Researchers from the Silesian University of Technology in Poland discovered several flaws that could be exploited to take over some D-Link routers. A group of researchers from the Silesian University of Technology in Poland has discovered three vulnerabilities in some models of D-Link routers that could be chained to take full control over the devices. The […]

Chaining three critical vulnerabilities allows takeover of D-Link routers

Researchers from the Silesian University of Technology in Poland discovered several flaws that could be exploited to take over some D-Link routers.

A group of researchers from the Silesian University of Technology in Poland has discovered three vulnerabilities in some models of D-Link routers that could be chained to take full control over the devices.

The flaws are a Directory Traversal (CVE-2018-10822), Password stored in plaintext (CVE-2018-10824), and a Shell command injection (CVE-2018-10823).

“I have found multiple vulnerabilities in D-Link router httpd server. These vulnerabilities are present in multiple D-Link types of routers. All three taken together allow to take a full control over the router including code execution.” reads the security advisory.

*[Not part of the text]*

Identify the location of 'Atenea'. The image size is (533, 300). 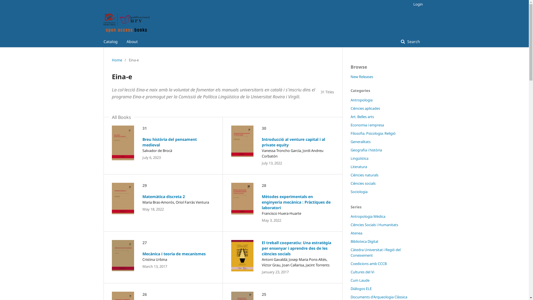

The vulnerabilities reside in the httpd server of some D-Link routers, including DWR-116, DWR-111, DIR-140L, DIR-640L, DWR-512, DWR-712, DWR-912, and DWR-921.

Researchers found a directory traversal vulnerability, tracked as CVE-2018-10822, that could be exploited by remote attackers to read arbitrary files using an HTTP request.

The issue was initially reported to D-Link as CVE-2017-6190, but the vendor did not correctly fix the flaw.

This flaw could be exploited to gain access to a file that stores the admin password for the device in clear text.

The storage of password in clear text is tracked as CVE-2018-10824, to avoid abuses the experts did not reveal the path of the files

Researchers also reported another flaw, tracked as CVE-2018-10823, that could be exploited by an authenticated attacker to execute arbitrary commands and take over the device.

Below a video that shows how the flaws could be chained to takeover a device:

The experts reported the flaws to D-Link in May but the vendor still hasn’t addressed them, then the experts publicly disclosed the vulnerabilities.

Waiting for a patch to address the vulnerabilities, users can make their devices not accessible from the Internet.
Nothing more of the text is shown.